Indo-Canadian porn star Sunny Leone has happily reinvented herself as a Bollywood actress. While her past pursuits have been no barrier, being linked to India's rape crisis represents a new challenge.
The 31-year-old became one of the most searched names on the Internet in India when she arrived in 2011 to appear in a reality TV series and has since taken several raunchy roles in mainstream movies.
As India casts around for reasons to explain a series of horrifying sex crimes, the latest being the kidnap and brutal rape of a five-year-old girl, pornography is under scrutiny and has led some to call for Leone to be jailed.
Recent events have galvanised anti-porn campaigners after it was revealed, via unnamed police officers quoted in local newspapers, that the suspects in the rape of the five-year-old had watched explicit material before the crime.
Aroused by video clips on their mobile phones, they allegedly abducted the girl in a working class area in eastern New Delhi and drunkenly raped her so violently she was left with life-threatening injuries.
The pornography claims coincide with a separate legal effort in the Supreme Court to introduce an outright ban on such material in India.
"Our children are accessing more and more graphic and brutal videos and they are imitating them and we are suffering," Kamlesh Vaswani, a commercial lawyer who has petitioned the Supreme Court to demand a ban, told AFP.
"Our laws are very vague in this area so it can be corrected in the Supreme Court," he said ahead of the next hearing in the case set for April 29.

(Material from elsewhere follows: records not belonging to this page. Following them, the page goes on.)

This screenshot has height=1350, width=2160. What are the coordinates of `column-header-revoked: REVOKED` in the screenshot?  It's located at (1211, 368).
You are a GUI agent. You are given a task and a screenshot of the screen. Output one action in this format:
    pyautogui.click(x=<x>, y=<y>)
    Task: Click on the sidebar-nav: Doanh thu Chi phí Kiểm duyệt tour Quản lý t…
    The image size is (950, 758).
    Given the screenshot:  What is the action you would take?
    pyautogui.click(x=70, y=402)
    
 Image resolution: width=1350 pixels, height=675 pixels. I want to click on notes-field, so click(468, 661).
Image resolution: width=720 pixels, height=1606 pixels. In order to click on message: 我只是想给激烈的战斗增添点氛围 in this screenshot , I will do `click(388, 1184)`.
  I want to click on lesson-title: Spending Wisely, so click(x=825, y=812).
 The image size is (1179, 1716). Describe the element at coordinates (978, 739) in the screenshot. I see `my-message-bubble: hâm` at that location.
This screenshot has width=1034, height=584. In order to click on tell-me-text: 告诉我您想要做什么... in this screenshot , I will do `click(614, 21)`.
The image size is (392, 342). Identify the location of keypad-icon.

Two Indian laws already outlaw the distribution or creation of obscene material, with the Information Technology Act (2000) prescribing up to five years in jail for anyone caught publishing lascivious material.
But as most of the pornography accessed in India is on sites outside the jurisdiction of prosecutors and viewed in the privacy of homes or on mobile phones, convictions are rare and the restrictions are largely meaningless.
"It is technically possible to ban it," said 41-year-old Vaswani, who has a 10-year-old son at home in the central city of Indore. "They need to have some expert help from the IT sector."
He blames Leone, star of X-rated hits including Sunny's Slumber Party, for bringing adult material in India to a wider audience.
"She deserves to go to jail if she continues to promote pornography," he added.
Appearing in a debate on Monday night on the Headlines Today news channel, Leone defended her dual career as porn star and actress and dismissed fears that adult material was linked to sex crime.
"Pornography is not for people who think it's for real. It's fantasy and it's entertainment," she said, dressed in a full-length yellow outfit revealing only her lower arms.
"It's complete nonsense to blame rape on adult material out there. Education starts at home. It's mums and dads sitting with their children and teaching them what is right and wrong."
Fellow star John Abraham also defended her, saying those seeking to blame pornography for rapes were missing the root cause of the problem in India -- social attitudes to women and a lack of education.
"By banning something you're not going to solve the problem. The world over, people have access to porn. Are there rape cases like this (of the five-year-old) that exist the world over? No.
"Did rape cases exist before porn came into being? Yes," he said.
The debate about links between pornography and sex crime mirrors other largely unresolved controversies globally about whether violent video games cause gun crime or if gangster rap encourages anti-social behaviour.
Some experts deny any link, pointing to stable or declining incidences of rape in some countries where pornography has gone from scarcity to ubiquity in the last 15 years thanks to its availability on the Internet.
Others say the Internet provides a forum for criminally-minded perverts to meet and vocalise their darkest desires. It also creates an industry that produces ever more depraved and damaging material.
The Supreme Court ruling in India will set a new legally binding precedent and could force the government to find a way to ban one of the most searched for subjects on Google.
"In terms of the larger debate, whether porn leads to violence, I don't think anyone should have a knee-jerk reaction and say it does," junior IT minister Milind Deora said Tuesday.
"We are a liberal society and we don't want to get into the space of censoring content."